» DOCUMENT SEGMENT
-=-=-=-=-
Proponents of casting a woman as the Doctor definitely gave Moffat a harder time than he deserved. People, understandably, thought it would be a very cool thing to have happen. But, for one, it didn't have super-strong textual support. For two, the cultural moment wasn't right. I think CERTAIN EVENTS THAT HAVE TRANSPIRED have made it more welcome. I have been getting the sense since as far back as The Doctor's Wife that Moffat was laying groundwork so whoever took over for him could cast a woman if they wanted to. I'm just not certain Moffat anticipated Chibnall would immediately take him up on it.
I could be annoyed at Moffat, but OTOH, Peter Capaldi as the Doctor was wonderful and perfect.
-=-=-=-=-
» PARTS OF THE EXERCISE
1 - Write out the Doctor Who commentary between "Proponents of casting" and "wonderful and perfect.", inclusive.
2 - Condense the paragraph of the Doctor Who commentary beginning "Proponents of casting a woman" into a bulleted list of its main points.
Base your work solely on the Doctor Who commentary.

» RECORDED DATA
-=-=-=-=-
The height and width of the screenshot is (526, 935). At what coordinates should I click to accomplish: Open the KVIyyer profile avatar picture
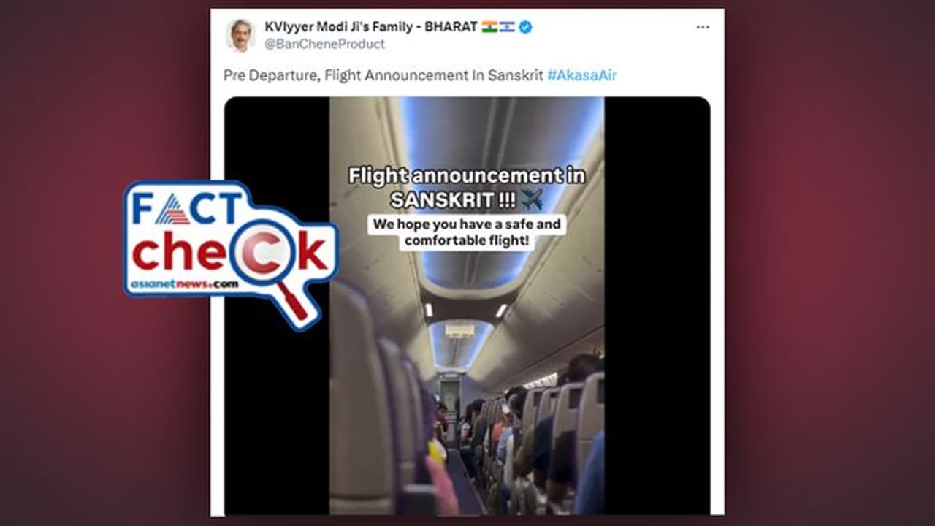241,35
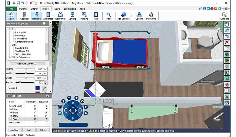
-=-=-=-=-
» ANSWERS
1 -
Proponents of casting a woman as the Doctor definitely gave Moffat a harder time than he deserved. People, understandably, thought it would be a very cool thing to have happen. But, for one, it didn't have super-strong textual support. For two, the cultural moment wasn't right. I think CERTAIN EVENTS THAT HAVE TRANSPIRED have made it more welcome. I have been getting the sense since as far back as The Doctor's Wife that Moffat was laying groundwork so whoever took over for him could cast a woman if they wanted to. I'm just not certain Moffat anticipated Chibnall would immediately take him up on it.
I could be annoyed at Moffat, but OTOH, Peter Capaldi as the Doctor was wonderful and perfect.

2 -
- Supporters of casting a woman as the Doctor gave Moffat a harder time than he deserved.
- The idea was understandably appealing, but it lacked strong textual support and the cultural moment wasn't right.
- Certain events since then have made it more welcome.
- Since The Doctor's Wife, Moffat seemed to be laying groundwork so his successor could cast a woman.
- Moffat may not have anticipated that Chibnall would immediately do so.